How to Run RL Experiments¶
The practical flow for training and replaying GeneLab tasks with genelab.rl.
1. Smoke-testing before training¶
Run these before any long job:
genelab info TASK_ID
genelab play TASK_ID --agent zero --steps 32
genelab play TASK_ID --agent random --steps 64
genelab train TASK_ID --num_envs 64 --max_iterations 2
This checks registry loading, env construction, action dimensions, observation groups, rewards, terminations, and runner wiring.
2. Picking the policy source for playback¶
| Agent | Behavior | Use case |
|---|---|---|
zero |
Sends zero actions. | Passive physics and reset health checks. |
random |
Sends uniform random actions in [-1, 1]. |
Action bounds and stability checks. |
trained |
Loads a checkpoint through the task runner. | Inspect trained behavior. |
Checkpoint playback:
Passing --checkpoint defaults --agent to trained.
3. Controlling env count deliberately¶
Single process:
Distributed:
With --gpus 4, --num_envs 4096 means 4096 total, 1024 per rank.

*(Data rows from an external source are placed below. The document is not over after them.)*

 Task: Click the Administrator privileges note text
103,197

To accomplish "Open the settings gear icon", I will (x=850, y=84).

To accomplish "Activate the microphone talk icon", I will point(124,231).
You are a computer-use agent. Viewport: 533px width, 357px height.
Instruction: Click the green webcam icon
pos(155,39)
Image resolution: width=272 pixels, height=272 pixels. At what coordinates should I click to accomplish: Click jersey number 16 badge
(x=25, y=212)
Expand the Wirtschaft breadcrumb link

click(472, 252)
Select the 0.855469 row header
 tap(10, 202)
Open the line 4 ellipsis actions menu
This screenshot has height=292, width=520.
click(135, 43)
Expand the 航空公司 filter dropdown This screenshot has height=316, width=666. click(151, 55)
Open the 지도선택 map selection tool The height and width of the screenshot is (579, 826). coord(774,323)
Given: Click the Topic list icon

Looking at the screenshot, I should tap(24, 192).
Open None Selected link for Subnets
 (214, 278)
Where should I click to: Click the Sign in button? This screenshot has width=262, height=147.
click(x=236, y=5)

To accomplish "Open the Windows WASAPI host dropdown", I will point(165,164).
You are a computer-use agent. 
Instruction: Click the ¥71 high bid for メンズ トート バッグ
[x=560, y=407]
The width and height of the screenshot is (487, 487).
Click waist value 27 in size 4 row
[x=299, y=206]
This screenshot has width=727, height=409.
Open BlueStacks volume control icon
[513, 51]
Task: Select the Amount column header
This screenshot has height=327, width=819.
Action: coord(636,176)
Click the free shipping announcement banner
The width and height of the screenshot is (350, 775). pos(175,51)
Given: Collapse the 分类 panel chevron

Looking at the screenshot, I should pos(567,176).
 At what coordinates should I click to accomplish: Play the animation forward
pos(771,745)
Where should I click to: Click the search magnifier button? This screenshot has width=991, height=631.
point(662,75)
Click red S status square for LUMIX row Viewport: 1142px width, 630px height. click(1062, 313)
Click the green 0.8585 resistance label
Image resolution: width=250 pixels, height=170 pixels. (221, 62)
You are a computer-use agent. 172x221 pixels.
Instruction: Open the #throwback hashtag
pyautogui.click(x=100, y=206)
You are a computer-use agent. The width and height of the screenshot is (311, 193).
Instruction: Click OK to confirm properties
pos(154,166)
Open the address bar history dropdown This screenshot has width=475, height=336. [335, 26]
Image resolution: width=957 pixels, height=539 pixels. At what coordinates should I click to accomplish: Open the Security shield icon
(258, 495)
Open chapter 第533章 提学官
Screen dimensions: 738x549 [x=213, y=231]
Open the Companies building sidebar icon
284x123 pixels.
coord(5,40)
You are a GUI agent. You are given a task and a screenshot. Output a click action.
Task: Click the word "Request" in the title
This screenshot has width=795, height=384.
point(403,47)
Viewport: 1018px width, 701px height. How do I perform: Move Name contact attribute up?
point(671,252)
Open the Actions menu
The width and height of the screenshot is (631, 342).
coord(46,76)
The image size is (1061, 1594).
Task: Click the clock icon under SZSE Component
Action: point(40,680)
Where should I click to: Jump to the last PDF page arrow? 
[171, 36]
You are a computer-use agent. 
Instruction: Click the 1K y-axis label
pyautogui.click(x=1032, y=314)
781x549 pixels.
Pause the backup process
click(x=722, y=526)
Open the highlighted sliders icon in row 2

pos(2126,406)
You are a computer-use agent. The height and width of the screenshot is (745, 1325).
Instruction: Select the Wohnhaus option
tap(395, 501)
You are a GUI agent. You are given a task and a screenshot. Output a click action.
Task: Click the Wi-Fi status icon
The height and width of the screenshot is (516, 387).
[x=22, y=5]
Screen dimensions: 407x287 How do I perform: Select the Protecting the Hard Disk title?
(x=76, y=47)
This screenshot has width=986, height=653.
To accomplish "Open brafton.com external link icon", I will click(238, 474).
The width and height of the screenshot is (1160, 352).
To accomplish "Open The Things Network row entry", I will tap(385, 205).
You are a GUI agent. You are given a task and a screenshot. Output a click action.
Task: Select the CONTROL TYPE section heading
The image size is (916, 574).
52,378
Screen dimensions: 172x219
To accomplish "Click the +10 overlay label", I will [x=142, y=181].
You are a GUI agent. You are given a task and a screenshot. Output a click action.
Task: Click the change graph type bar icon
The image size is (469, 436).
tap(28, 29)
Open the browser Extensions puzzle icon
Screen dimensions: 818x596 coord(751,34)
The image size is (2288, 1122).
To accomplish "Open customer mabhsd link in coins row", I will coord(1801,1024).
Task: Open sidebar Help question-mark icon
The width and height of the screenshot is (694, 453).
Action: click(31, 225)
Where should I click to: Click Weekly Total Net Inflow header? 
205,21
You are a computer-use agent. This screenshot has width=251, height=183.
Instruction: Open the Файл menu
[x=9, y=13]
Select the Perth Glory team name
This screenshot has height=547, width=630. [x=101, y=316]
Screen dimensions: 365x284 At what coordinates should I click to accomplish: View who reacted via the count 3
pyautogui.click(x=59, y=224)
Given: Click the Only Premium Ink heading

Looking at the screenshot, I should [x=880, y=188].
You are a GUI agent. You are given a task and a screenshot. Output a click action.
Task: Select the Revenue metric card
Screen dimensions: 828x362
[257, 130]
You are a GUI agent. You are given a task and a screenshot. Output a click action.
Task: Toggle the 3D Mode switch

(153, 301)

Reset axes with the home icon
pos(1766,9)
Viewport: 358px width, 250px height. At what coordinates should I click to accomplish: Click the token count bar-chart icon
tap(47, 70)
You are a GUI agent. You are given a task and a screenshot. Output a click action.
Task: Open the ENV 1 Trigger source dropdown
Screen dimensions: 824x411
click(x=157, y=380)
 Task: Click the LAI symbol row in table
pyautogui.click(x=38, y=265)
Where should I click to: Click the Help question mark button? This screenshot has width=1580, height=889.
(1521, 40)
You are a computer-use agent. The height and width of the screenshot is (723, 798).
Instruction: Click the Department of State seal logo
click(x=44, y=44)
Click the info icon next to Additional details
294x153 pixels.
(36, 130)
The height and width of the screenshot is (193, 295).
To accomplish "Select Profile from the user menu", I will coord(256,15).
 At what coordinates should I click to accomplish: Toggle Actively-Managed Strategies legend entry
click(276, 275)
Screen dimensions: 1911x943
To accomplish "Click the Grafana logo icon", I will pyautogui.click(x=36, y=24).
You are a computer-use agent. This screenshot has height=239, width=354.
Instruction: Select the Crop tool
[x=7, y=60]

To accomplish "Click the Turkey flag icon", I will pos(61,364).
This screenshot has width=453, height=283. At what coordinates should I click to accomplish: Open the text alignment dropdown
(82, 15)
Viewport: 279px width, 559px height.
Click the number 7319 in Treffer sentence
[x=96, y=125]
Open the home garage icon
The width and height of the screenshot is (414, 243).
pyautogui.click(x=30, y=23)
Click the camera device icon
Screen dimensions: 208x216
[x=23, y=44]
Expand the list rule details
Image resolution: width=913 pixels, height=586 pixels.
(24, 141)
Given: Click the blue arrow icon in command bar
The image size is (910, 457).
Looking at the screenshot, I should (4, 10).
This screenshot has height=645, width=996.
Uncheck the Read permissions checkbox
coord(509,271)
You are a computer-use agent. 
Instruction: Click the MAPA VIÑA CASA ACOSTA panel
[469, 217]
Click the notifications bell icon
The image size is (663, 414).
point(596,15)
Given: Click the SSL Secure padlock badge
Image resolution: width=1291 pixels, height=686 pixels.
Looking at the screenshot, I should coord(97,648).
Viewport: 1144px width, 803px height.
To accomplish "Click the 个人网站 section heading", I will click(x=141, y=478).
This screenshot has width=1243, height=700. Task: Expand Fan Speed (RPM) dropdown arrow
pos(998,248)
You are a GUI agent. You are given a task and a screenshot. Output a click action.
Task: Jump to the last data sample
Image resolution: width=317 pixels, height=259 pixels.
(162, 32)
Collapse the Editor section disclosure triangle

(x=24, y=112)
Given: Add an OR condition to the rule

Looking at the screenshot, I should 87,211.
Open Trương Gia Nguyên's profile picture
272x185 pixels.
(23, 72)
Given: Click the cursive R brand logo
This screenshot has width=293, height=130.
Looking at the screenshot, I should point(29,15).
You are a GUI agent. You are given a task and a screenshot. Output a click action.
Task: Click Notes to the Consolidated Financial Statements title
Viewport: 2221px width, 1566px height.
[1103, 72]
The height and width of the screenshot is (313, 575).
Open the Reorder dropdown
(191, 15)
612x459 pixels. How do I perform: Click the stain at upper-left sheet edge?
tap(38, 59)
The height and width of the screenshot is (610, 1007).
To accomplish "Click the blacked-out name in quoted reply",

Use
--num_envs_per_gpu to specify the per-rank value directly.
4. Keeping logs reproducible¶
Use meaningful experiment_name and run_name in RslRlOnPolicyRunnerCfg. GeneLab writes:
logs/rsl_rl/<experiment>/<timestamp-or-run>/
├── params/env.json
├── params/agent.json
└── model_*.pt
Use --log_dir PATH only for an exact output directory, such as a distributed relaunch or
scripted comparison.
5. Profiling short runs first¶
genelab train TASK_ID \
--prof \
--prof-active 3 \
--prof-repeat 1 \
--max_iterations 10
genelab prof open logs/torch_profile
Profiler traces grow quickly. Start with a small active window and increase only after confirming the trace size is manageable.
Expected result¶
Every long run should have a passing smoke test, explicit env count semantics, inspectable
params/*.json, and a known checkpoint replay command.